In this case, the earth’s gravitational pull is called a force of ( 1 \text {kg-force} ) or ( 1 \text {kgf} ) .

But, earth’s gravitational pull on a body is called weight of that body.

Hence, force of ( 1 \text {kg-f} ) is also represented as ( 1 \text {kg-wt} ) .

Therefore, 1 gravitational unit of force is equivalent to 9.81 absolute units of force.

Gravitational unit of force i.e., ( 1 \text {kg-f} \ \text {or} \ 1 \text {kg-wt} ) are engineer’s unit of force whereas, absolute unit of force i.e., ( 1 \ N ) is a scientific unit or SI unit of force.

TO BE NOTED –

  1. In Absolute unit of force, mass ( \text {m} ) of a body is considered.
  2. In Gravitational unit of force, weight ( \text {mg} ) of a body is considered.

Relation between Mass & Weight

Consider about a body of mass ( m = 100 \ kg ) . Earth’s pulling force on this body will be –

P = \text {Mass} \times \text {Acceleration}

Or, \quad P = 100 \times 9.81 = 981 \ N

Because, \quad \left [ g = 9.81 \left ( \frac {m}{s^2} \right ) \right ]

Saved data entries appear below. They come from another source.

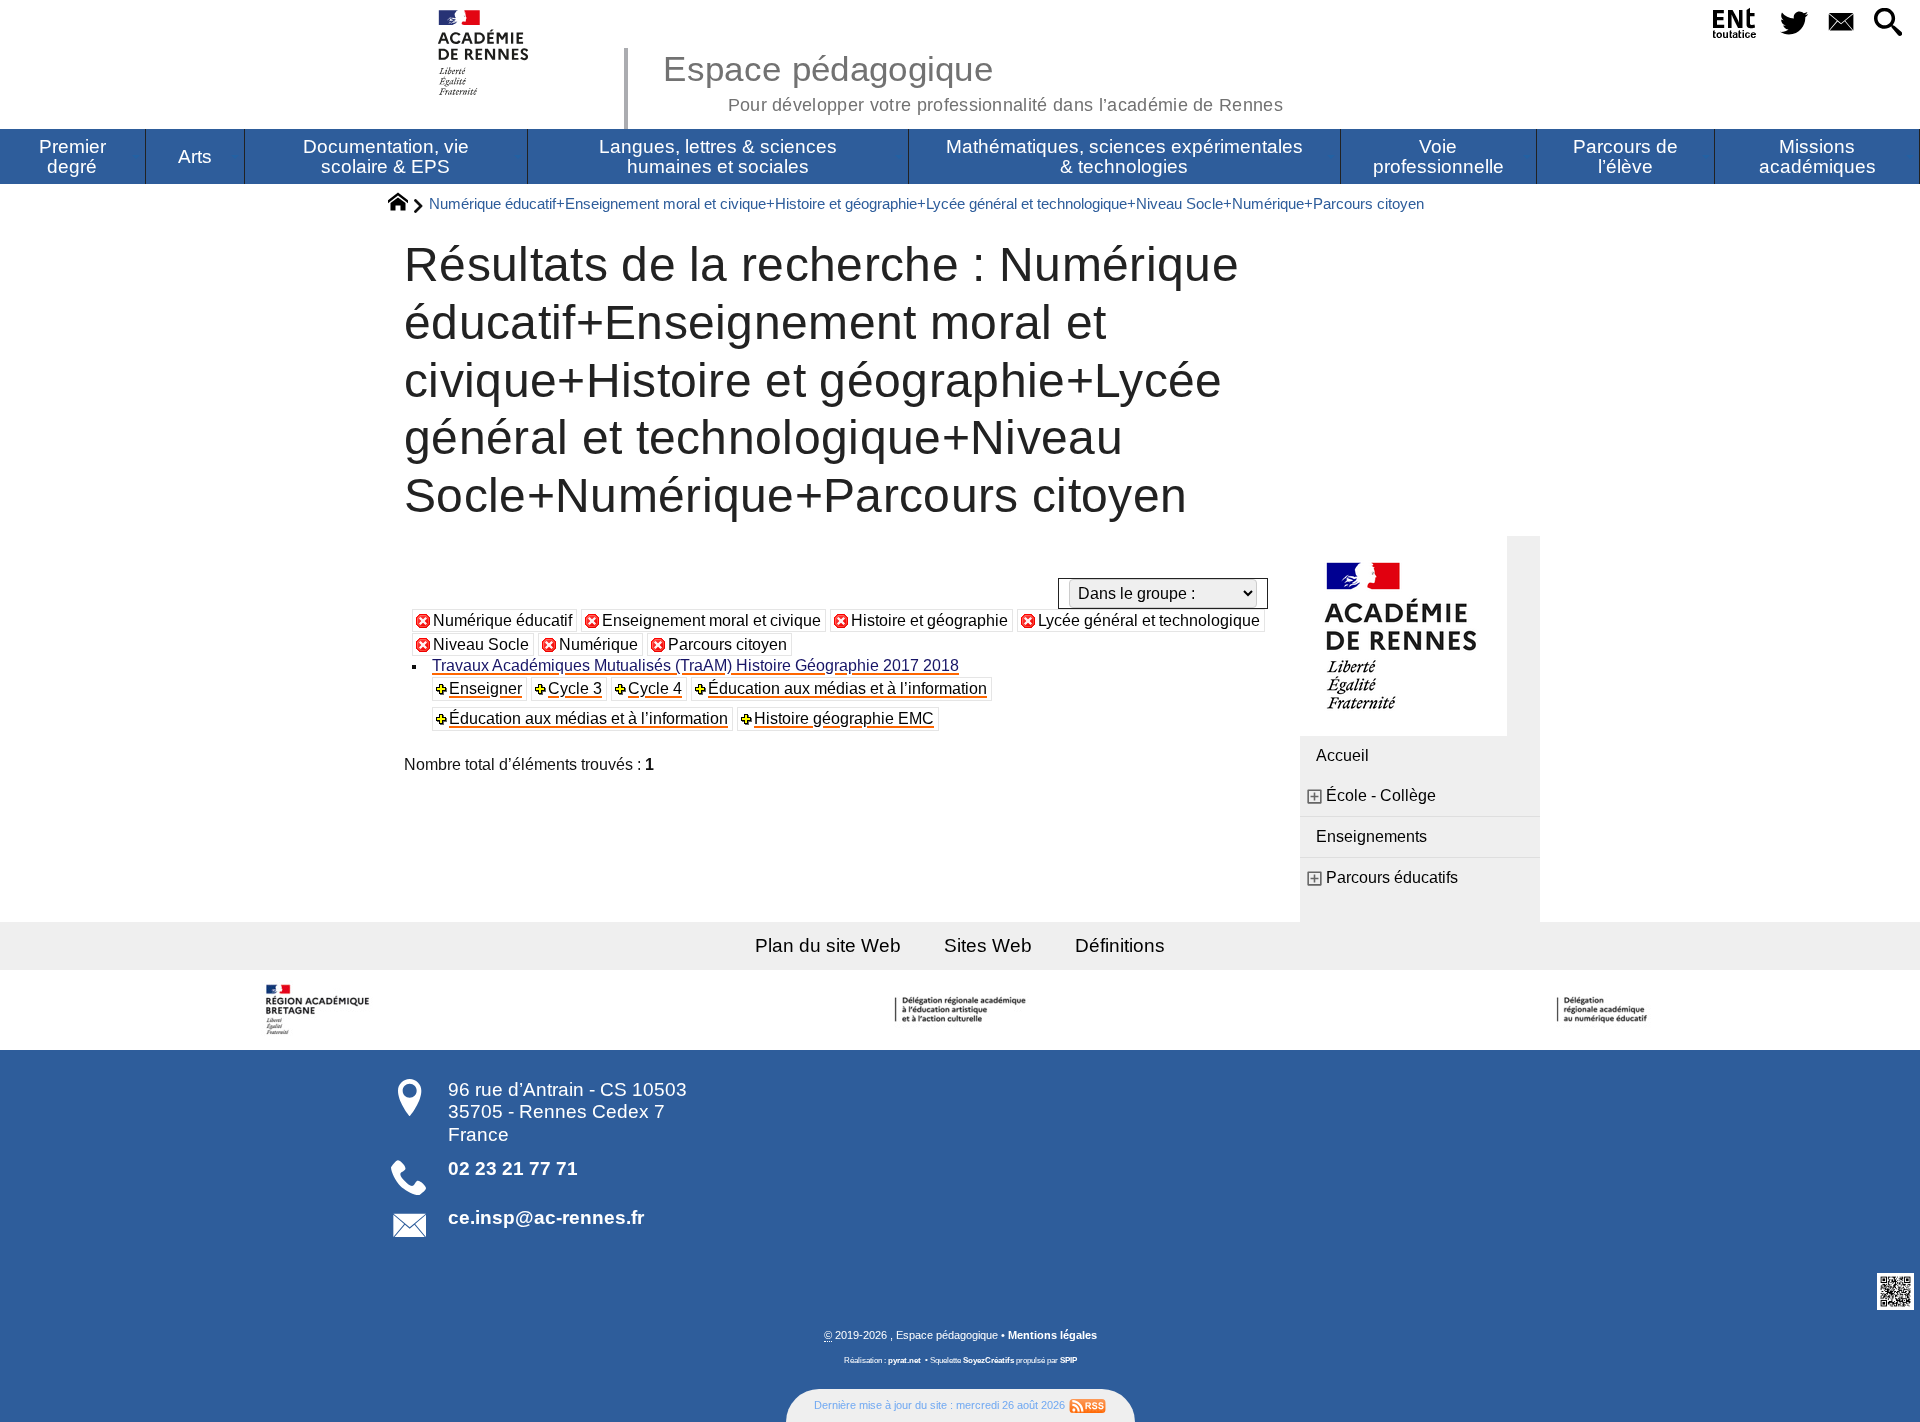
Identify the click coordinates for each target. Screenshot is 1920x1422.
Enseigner (485, 688)
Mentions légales (1052, 1335)
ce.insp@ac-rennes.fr (546, 1217)
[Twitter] (1793, 23)
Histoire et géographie (929, 620)
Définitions (1120, 945)
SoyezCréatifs (988, 1360)
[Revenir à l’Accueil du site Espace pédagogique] (484, 52)
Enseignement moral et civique (711, 620)
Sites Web (988, 945)
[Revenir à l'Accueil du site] (406, 205)
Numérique (598, 644)
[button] (1888, 23)
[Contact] (1840, 23)
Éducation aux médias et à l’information (847, 688)
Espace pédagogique (973, 80)
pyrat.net (904, 1360)
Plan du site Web (828, 945)
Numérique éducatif (502, 620)
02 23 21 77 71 (513, 1168)
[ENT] (1735, 27)
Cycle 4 (655, 688)
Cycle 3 (575, 688)
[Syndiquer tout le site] (1087, 1405)
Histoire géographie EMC (844, 718)
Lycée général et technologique (1149, 620)
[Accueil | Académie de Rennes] (320, 1010)
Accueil (1342, 755)
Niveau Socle (481, 644)
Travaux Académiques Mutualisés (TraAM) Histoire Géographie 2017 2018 (695, 665)
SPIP (1068, 1360)
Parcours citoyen (727, 644)
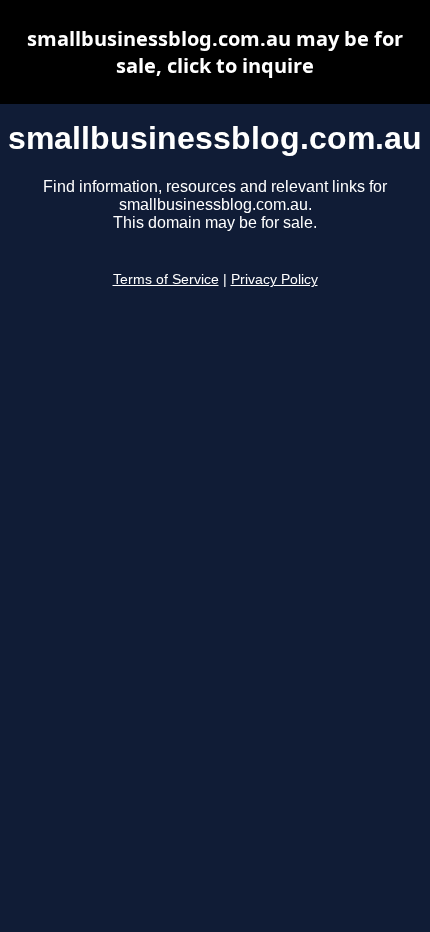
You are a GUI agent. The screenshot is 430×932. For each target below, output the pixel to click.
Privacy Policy (274, 279)
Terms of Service (166, 279)
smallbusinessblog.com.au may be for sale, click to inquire (215, 52)
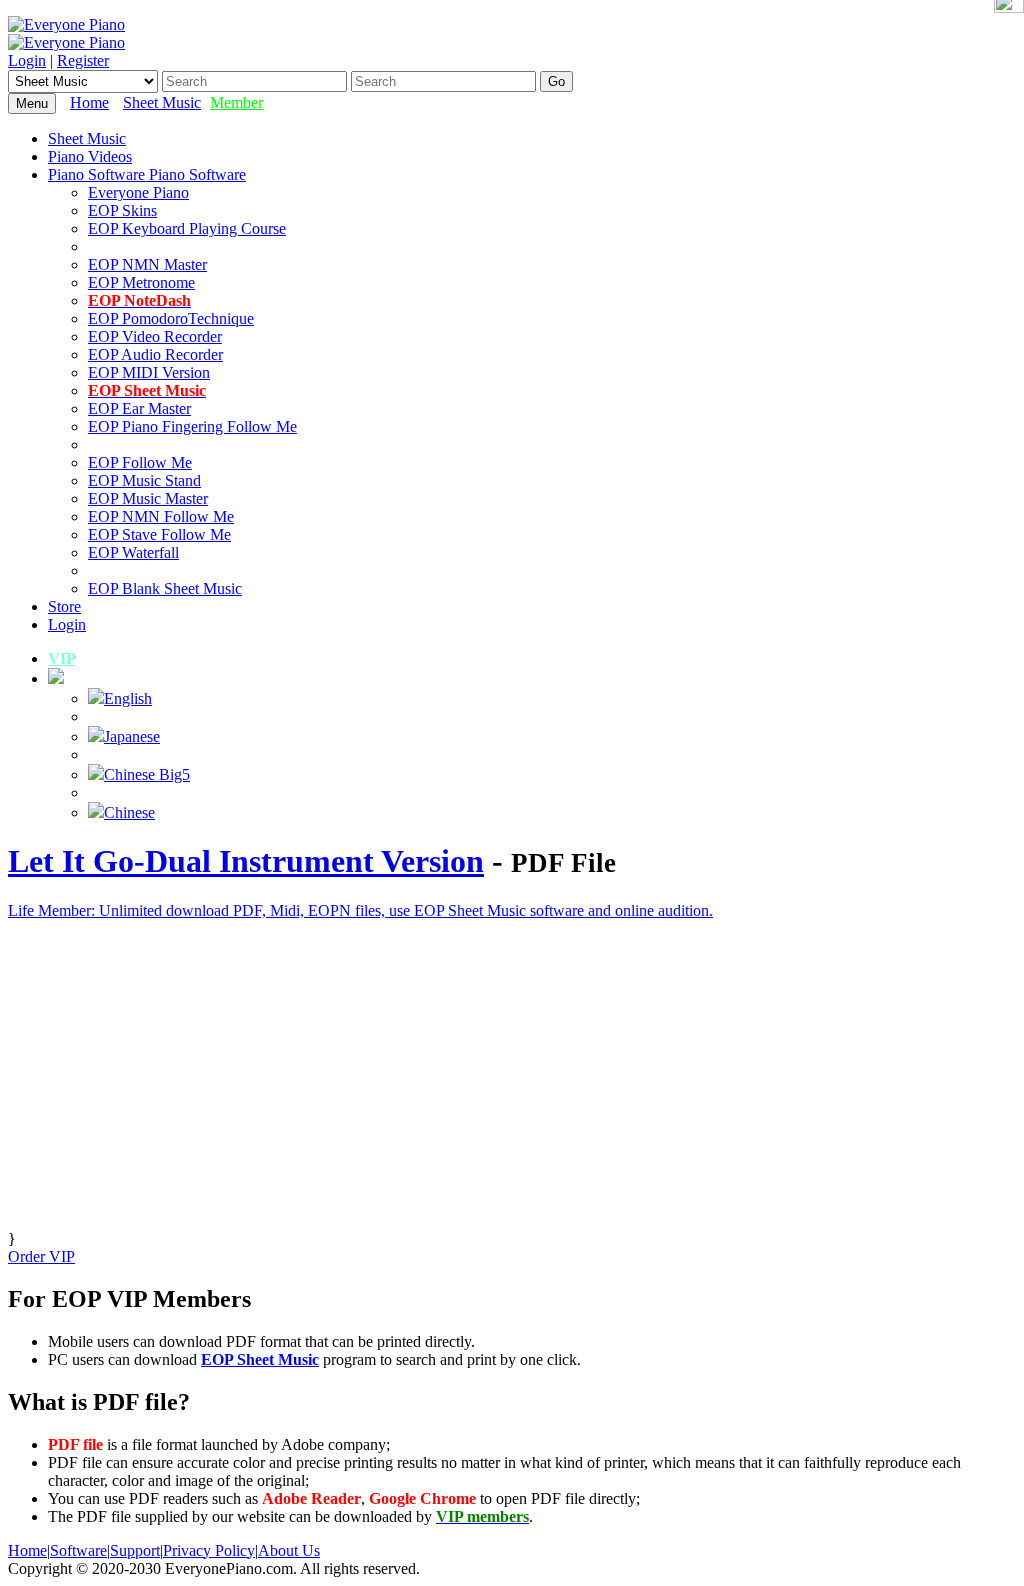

Therefore, by definition of weight of a body –

W = 981 \ N

Therefore, \quad W = \left ( \frac {981}{9.81} \right ) Kgf = 100 \ Kgf

Because, \quad ( 1 \ Kgf = 9.81 \ N ) (Gravitational unit of force)

TO BE NOTED –

  1. In absolute unit, mass of a body is numerically equal to the weight of same body in gravitational unit.
  2. To measure the mass of a body, we use a common balance which has two pans. The body, whose mass has to measure, is kept on one pan and a standard mass is kept on other pan for comparing. Here earth’s acceleration due to gravity is acting equally on both the pans. Therefore, the effect of earth’s gravitation pull is not significant.
  3. Weight of a body is measured by using a spring balance. A spring balance works on spring force and has only one pan on which measuring body is kept or hangs to it. Therefore, effect of earth’s acceleration due to gravity is very significant in this case.